Hasselfeldt: "Zu viel Testosteron" in der CSU

Politikerin: Personaldebatte steht jetzt nicht an

Den Streit innerhalb der CSU führt Landesgruppenchefin Hasselfeldt auch auf "zu viel Testosteron" zurück.

Berlin - Im CSU-internen Streit über die Politik des Parteivorsitzenden Horst Seehofer versucht CSU-Landesgruppenchefin Gerda Hasselfeldt zu beschwichtigen - mit einer interessanten These: "Manchmal ist vielleicht zu viel Testosteron im Spiel", sagte Hasselfeldt der "Saarbrücker Zeitung". Sie finde aber auch, dass Seehofers Umgang mit anderen "medial etwas überspitzt dargestellt wird". Sie habe in ihrem langen politischen Leben "schon mit schwierigeren Männern zu tun gehabt".

Hasselfeldt sieht nach eigenen Angaben derzeit keinen Anlass für eine Debatte um die Nachfolge Seehofers.
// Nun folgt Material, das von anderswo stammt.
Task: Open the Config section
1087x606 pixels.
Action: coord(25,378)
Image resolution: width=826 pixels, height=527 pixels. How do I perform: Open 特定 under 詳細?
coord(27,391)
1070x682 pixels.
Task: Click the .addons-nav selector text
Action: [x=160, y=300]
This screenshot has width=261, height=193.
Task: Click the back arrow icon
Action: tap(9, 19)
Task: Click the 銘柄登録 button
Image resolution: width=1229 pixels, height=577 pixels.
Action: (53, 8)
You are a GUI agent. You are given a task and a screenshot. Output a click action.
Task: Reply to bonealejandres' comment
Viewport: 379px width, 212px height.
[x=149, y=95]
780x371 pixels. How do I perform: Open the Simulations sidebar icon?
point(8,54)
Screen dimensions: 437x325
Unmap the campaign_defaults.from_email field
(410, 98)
Die Legislaturperiode in Berlin habe erst begonnen, im bayerischen Landtag dauere sie sogar noch ein Jahr länger als in Berlin. "Aus meiner Sicht eilt es nicht, Personalfragen zu klären. Eine Personaldebatte steht jetzt nicht an." Der frühere CSU-Parteichef Erwin Huber hatte - nach dem schlechten Abschneiden der Partei bei den Europawahlen - am Wochenende Seehofers Führungsanspruch in Frage gestellt.